What is expected: Determine how many lines of the entries that follow contain "question", and respond with that number alone.

Data for analysis:
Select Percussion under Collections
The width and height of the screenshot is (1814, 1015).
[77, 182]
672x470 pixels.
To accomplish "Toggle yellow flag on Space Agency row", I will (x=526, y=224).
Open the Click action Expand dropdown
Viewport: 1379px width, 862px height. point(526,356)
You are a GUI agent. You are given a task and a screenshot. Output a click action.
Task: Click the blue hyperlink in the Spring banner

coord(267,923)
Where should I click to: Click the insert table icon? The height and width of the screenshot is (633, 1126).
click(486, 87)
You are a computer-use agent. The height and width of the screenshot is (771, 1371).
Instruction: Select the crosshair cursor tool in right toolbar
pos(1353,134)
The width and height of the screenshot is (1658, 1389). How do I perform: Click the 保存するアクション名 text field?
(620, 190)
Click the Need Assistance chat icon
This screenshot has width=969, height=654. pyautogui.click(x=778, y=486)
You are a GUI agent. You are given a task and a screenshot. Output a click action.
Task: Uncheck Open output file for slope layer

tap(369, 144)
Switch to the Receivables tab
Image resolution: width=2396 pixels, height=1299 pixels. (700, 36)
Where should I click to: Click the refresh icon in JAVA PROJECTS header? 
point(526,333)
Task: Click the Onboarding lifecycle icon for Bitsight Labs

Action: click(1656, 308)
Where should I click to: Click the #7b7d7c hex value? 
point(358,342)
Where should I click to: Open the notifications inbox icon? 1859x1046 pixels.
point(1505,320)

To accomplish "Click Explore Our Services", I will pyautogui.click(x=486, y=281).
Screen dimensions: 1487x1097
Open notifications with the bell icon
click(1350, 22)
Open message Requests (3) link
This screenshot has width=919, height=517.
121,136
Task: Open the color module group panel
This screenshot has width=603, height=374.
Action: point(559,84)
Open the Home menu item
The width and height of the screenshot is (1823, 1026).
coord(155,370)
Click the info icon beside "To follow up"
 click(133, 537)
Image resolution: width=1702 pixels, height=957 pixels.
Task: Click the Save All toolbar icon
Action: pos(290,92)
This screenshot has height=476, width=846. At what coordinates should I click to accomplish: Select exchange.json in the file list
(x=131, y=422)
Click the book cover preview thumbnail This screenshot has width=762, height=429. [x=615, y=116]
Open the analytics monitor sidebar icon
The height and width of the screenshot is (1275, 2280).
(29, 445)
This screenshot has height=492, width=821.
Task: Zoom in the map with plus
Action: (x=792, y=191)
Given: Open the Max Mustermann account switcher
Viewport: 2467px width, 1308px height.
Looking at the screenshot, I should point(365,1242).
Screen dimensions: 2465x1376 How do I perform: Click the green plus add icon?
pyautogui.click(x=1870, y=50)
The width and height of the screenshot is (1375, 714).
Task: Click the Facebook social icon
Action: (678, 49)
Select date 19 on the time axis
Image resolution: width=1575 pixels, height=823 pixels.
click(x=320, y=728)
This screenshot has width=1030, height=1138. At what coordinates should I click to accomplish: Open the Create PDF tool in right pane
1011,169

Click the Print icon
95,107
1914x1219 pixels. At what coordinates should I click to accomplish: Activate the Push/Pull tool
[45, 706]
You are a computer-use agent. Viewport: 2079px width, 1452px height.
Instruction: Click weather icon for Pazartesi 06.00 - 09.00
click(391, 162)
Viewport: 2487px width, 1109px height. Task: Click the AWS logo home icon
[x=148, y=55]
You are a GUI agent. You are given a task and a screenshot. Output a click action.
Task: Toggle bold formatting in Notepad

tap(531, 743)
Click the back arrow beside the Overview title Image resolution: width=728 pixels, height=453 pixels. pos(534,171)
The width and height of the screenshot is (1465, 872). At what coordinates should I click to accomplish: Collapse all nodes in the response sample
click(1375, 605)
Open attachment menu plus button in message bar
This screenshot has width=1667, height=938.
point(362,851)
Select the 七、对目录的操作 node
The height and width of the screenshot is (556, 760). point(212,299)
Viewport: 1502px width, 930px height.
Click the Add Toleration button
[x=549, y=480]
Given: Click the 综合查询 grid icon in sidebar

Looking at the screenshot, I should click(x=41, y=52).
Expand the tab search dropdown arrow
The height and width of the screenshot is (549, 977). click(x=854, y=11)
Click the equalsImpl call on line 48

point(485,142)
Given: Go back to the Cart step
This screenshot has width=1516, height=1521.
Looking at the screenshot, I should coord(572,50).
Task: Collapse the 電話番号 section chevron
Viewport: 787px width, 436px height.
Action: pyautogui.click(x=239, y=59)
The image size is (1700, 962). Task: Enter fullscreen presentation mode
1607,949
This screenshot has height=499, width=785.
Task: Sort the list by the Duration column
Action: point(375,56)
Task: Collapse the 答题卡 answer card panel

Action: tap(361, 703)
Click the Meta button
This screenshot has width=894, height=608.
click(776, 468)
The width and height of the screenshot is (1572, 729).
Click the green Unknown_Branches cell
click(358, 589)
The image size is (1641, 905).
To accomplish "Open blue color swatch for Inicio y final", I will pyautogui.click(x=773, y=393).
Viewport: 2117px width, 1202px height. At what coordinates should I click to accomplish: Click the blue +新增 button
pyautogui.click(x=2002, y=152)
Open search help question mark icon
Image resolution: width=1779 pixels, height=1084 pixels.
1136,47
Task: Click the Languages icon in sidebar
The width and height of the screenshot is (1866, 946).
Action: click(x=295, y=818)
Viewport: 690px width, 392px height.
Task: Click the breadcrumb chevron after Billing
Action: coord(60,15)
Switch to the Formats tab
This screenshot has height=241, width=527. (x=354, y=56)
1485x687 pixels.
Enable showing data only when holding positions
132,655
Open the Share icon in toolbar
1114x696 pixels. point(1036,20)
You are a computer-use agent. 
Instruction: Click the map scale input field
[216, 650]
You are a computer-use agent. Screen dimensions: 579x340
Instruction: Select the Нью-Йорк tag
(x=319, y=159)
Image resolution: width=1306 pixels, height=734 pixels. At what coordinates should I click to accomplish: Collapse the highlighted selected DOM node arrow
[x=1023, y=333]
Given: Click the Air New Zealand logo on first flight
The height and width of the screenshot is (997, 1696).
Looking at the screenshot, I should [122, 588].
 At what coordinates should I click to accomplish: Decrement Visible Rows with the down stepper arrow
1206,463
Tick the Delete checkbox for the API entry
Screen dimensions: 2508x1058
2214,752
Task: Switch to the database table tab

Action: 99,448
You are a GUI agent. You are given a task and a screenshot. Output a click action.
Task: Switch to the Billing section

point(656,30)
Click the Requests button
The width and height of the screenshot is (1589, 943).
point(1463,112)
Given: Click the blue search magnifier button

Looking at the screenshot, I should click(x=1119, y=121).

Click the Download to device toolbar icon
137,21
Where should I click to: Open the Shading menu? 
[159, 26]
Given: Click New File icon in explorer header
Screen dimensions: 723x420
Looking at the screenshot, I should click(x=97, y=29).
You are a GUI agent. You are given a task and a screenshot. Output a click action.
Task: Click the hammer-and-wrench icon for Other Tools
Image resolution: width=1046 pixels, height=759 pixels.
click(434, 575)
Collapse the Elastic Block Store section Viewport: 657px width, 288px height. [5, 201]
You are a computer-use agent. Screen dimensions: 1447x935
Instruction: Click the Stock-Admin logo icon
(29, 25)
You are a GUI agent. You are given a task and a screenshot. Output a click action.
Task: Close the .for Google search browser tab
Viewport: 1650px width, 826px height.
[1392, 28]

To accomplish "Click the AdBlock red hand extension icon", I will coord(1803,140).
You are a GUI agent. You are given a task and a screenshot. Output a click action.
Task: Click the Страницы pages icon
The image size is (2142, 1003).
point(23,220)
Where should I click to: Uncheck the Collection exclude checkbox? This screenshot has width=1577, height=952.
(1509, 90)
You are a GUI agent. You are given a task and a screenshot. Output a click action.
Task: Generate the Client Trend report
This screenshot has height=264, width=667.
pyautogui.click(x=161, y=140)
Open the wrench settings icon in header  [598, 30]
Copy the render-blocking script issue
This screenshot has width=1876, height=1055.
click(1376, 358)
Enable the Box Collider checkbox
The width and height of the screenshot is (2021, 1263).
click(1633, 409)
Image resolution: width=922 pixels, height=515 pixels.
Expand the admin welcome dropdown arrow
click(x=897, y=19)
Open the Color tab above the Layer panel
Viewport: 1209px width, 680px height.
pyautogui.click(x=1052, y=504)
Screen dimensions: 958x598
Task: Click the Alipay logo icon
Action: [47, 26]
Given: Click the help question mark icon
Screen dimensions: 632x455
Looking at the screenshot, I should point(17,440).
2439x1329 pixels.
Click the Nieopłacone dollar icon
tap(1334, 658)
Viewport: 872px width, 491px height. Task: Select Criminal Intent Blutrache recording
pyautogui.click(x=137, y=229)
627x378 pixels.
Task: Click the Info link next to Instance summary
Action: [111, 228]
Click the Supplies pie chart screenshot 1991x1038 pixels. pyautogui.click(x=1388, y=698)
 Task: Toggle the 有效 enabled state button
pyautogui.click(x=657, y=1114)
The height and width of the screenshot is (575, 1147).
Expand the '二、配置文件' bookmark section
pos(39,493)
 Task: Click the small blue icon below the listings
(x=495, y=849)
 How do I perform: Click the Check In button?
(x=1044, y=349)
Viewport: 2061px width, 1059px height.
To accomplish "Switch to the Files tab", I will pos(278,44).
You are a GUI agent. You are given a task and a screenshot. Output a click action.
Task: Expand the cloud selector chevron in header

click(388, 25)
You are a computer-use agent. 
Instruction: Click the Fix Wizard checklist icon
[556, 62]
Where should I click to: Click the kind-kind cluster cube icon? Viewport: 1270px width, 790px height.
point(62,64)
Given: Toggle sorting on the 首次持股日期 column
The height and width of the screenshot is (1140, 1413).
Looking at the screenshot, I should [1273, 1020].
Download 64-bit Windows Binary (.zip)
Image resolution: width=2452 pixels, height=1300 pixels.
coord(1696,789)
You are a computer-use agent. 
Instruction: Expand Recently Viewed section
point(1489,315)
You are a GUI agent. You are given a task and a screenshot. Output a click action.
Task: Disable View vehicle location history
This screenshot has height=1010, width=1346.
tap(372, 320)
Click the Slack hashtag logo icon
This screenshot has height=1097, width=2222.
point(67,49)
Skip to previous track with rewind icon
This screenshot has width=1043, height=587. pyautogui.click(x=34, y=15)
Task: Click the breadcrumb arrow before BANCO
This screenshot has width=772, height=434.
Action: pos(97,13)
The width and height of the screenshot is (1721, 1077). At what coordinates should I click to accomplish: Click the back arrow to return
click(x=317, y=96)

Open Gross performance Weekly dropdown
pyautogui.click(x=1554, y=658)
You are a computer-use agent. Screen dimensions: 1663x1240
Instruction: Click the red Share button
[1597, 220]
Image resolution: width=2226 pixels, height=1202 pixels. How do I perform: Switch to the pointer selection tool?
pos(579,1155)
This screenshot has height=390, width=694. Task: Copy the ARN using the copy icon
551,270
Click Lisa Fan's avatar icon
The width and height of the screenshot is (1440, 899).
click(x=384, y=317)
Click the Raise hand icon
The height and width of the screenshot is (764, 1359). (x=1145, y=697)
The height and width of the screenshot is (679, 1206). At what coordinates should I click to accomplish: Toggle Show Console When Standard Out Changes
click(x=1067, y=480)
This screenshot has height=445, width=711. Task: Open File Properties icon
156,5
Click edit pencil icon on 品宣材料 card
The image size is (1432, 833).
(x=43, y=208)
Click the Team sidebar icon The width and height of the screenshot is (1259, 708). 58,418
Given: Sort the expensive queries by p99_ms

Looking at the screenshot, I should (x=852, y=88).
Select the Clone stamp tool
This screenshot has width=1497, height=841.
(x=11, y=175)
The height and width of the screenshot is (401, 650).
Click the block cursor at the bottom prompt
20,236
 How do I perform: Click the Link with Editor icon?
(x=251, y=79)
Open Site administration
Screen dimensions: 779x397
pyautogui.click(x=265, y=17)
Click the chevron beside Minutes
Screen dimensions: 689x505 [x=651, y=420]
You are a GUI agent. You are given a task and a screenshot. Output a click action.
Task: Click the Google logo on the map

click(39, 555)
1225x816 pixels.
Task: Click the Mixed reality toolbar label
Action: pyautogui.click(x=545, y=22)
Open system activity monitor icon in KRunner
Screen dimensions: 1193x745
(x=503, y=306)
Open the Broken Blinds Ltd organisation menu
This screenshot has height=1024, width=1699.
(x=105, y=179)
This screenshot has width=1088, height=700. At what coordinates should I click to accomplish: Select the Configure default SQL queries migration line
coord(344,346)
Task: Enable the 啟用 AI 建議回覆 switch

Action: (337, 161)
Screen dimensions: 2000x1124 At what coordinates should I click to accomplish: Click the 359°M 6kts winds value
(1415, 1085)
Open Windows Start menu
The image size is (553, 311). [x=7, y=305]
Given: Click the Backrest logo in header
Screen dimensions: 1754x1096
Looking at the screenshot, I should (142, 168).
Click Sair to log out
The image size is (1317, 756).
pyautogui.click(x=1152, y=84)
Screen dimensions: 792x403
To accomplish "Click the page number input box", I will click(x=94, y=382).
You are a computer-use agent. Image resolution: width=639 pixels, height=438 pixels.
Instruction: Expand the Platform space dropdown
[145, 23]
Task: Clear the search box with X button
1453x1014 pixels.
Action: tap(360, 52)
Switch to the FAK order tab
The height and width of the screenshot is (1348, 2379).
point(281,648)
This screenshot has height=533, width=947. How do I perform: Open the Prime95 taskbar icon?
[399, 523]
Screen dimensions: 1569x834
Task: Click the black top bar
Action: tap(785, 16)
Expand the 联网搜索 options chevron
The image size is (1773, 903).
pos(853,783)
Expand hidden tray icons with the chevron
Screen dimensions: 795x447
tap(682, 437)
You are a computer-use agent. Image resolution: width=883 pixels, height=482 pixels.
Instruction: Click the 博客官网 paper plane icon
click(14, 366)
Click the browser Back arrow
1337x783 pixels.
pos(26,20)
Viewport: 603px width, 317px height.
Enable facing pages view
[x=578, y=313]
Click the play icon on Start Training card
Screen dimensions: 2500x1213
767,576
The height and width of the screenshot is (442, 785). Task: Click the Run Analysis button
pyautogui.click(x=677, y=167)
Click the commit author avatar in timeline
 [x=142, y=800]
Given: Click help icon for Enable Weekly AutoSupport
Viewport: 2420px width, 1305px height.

Written response: 2